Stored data
• • • • • • •

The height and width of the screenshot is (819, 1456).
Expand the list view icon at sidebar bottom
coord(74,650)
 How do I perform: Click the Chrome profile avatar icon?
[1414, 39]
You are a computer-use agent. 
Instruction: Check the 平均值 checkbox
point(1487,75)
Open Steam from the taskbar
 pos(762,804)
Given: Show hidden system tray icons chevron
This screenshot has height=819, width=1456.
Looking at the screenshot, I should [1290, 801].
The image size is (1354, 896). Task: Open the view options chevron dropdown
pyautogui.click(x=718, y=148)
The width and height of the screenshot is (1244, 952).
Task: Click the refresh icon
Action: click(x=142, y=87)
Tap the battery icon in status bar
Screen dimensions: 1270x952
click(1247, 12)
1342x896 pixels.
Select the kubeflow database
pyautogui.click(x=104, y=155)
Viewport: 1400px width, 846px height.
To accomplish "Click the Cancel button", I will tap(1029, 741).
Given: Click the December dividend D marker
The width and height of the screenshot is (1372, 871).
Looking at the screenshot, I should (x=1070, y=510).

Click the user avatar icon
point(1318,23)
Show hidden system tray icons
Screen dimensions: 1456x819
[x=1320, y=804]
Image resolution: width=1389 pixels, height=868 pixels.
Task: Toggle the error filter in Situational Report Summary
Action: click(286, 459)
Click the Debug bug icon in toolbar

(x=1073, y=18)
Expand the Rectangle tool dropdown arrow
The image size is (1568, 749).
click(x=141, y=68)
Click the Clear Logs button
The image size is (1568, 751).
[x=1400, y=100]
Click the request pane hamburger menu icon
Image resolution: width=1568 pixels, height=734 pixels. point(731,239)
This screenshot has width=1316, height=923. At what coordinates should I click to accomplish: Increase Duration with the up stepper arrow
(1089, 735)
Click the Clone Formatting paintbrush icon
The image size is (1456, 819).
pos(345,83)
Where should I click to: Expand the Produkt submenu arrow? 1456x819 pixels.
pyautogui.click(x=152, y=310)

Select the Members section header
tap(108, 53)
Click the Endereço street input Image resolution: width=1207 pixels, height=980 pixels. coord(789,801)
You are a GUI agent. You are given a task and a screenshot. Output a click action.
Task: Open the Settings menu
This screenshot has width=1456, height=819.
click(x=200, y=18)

• • • • • • •

§ **WORK REQUIRED**:
Print every entry exactly as it appears.

§ **EXERCISE RESPONSE**:
The height and width of the screenshot is (819, 1456).
Expand the list view icon at sidebar bottom
coord(74,650)
 How do I perform: Click the Chrome profile avatar icon?
[1414, 39]
You are a computer-use agent. 
Instruction: Check the 平均值 checkbox
point(1487,75)
Open Steam from the taskbar
 pos(762,804)
Given: Show hidden system tray icons chevron
This screenshot has height=819, width=1456.
Looking at the screenshot, I should [1290, 801].
The image size is (1354, 896). Task: Open the view options chevron dropdown
pyautogui.click(x=718, y=148)
The width and height of the screenshot is (1244, 952).
Task: Click the refresh icon
Action: click(x=142, y=87)
Tap the battery icon in status bar
Screen dimensions: 1270x952
click(1247, 12)
1342x896 pixels.
Select the kubeflow database
pyautogui.click(x=104, y=155)
Viewport: 1400px width, 846px height.
To accomplish "Click the Cancel button", I will tap(1029, 741).
Given: Click the December dividend D marker
The width and height of the screenshot is (1372, 871).
Looking at the screenshot, I should (x=1070, y=510).

Click the user avatar icon
point(1318,23)
Show hidden system tray icons
Screen dimensions: 1456x819
[x=1320, y=804]
Image resolution: width=1389 pixels, height=868 pixels.
Task: Toggle the error filter in Situational Report Summary
Action: click(286, 459)
Click the Debug bug icon in toolbar

(x=1073, y=18)
Expand the Rectangle tool dropdown arrow
The image size is (1568, 749).
click(x=141, y=68)
Click the Clear Logs button
The image size is (1568, 751).
[x=1400, y=100]
Click the request pane hamburger menu icon
Image resolution: width=1568 pixels, height=734 pixels. point(731,239)
This screenshot has width=1316, height=923. At what coordinates should I click to accomplish: Increase Duration with the up stepper arrow
(1089, 735)
Click the Clone Formatting paintbrush icon
The image size is (1456, 819).
pos(345,83)
Where should I click to: Expand the Produkt submenu arrow? 1456x819 pixels.
pyautogui.click(x=152, y=310)

Select the Members section header
tap(108, 53)
Click the Endereço street input Image resolution: width=1207 pixels, height=980 pixels. coord(789,801)
You are a GUI agent. You are given a task and a screenshot. Output a click action.
Task: Open the Settings menu
This screenshot has width=1456, height=819.
click(x=200, y=18)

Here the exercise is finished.